If there is any innovation in crypto assets it’s not in software engineering, but in financial engineering. We’ve created a new financial product like an option contract on a startup potentially building something real, but in case they don’t you can always exercise it early by simply dumping the stock on the public to cash out...
The next cohort that the article talks about is investors and venture capitalists. Stephen takes a pretty harsh approach to how venture investors are using this new technology which you can see in the excerpt above that I have pulled out.
Again, he makes a perfectly fair point and from what I have seen with many tokens there is plenty of validity to this statement and as one person with institutional knowledge of how investors are viewing tokens and crypto projects right now to me, "it's the Wild West". But as you probably all have come to know from me I want to present a counter argument. While I certainly agree that "tokens" are simply a substitute for a share or equity in a company and should be treated (regulated) as such. But financial engineering has always be part of accelerating innovation and providing greater access to capital for builders and entrepreneurs. The easier we make it for money to flow the easier it is for good ideas and good people to fund their projects which provides jobs and can create immense shareholder value (remember that a large portion of VC dollars come from pensions and other pool of capital funded by people putting money away for growth and eventually retirement). Take a look at Y Combinator, one of the most notable incubation programs in the world.
They have largely been credited with pioneering the SAFE (Simple Agreement For Future Equity) which is really just an "engineered" version of a Convertible Note. But what Y combinator realized was that optionality in a generic convertible notes was still too complex for companies at the earliest stages, often pre-revenue or pre-product. The SAFE was engineered as a quick way for angels and other early-stage investors to easily deploy capital into the earliest stage of companies and look what it has done. Y-Combinator has given birth to 25 unicorns. Financial engineering drives efficient markets and efficient markets better support innovation.

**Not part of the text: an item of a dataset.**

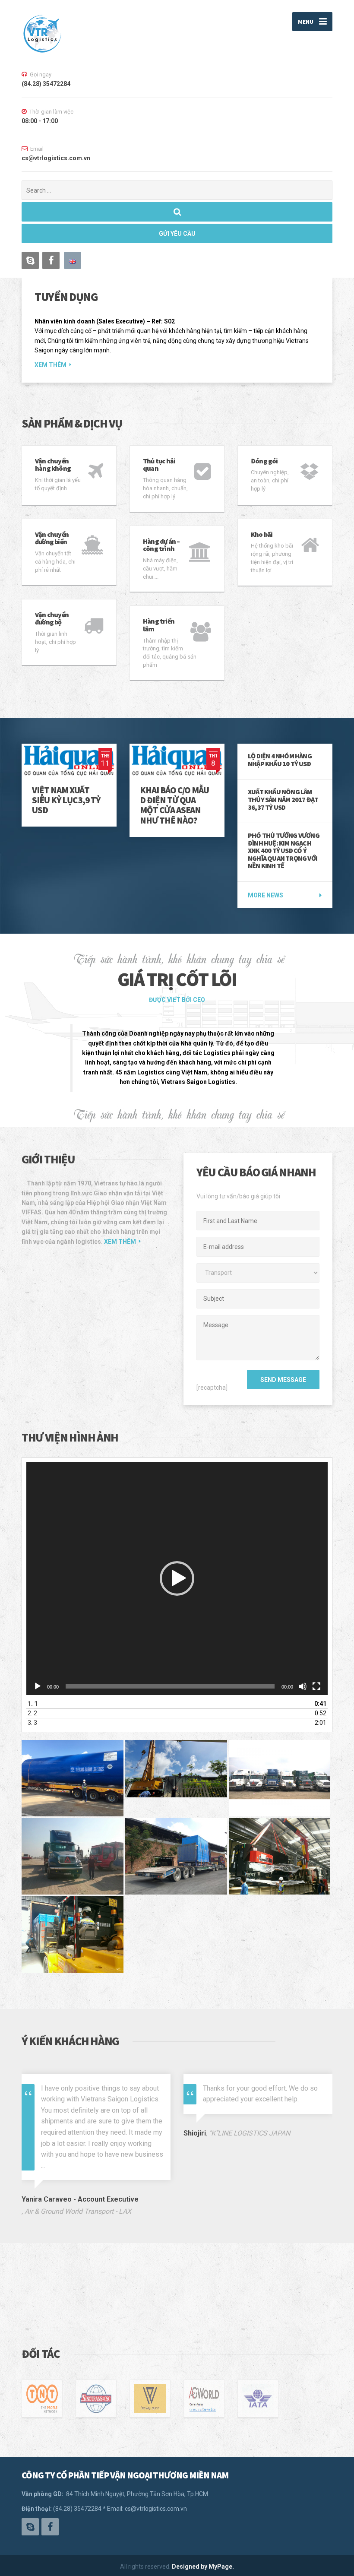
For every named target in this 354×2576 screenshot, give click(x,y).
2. (32, 1713)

What I do agree with Stephen is that often this industry does feel like mania with motives mostly driven by the price of a token versus rallying around innovative new technology. Sure blockchain technology today might not run efficiently enough to replace traditional centralized systems but wireless phone and internet technologies started off painfully slow and wireless technology didn't solve a CS problem, it solves a convenience and business model one.
While I do firmly believe this is the same case with blockchain and crypto technologies we are simply so early and so unregulated that it is actually hurting more than it is helping the industry. It makes me think about this tweet from Patrick Collison, Founder of Stripe, on blockchain and token technology.
While the industry may remain disconnected today, there will be a day when there are clearer rules for how tokens can operate and it will force the companies that use them to focus on delivering value to compensate for the resources it will costs to develop systems within the rules. Consumer protection laws are costly to follow but they also ensure that those hoping to deliver a product or service to consumers do so in a way that actually does deliver "normal" intrinsic value and will payback the investment they made.
The juice will have to be worth the squeeze for lack of a better term. Right now there is no squeeze at all.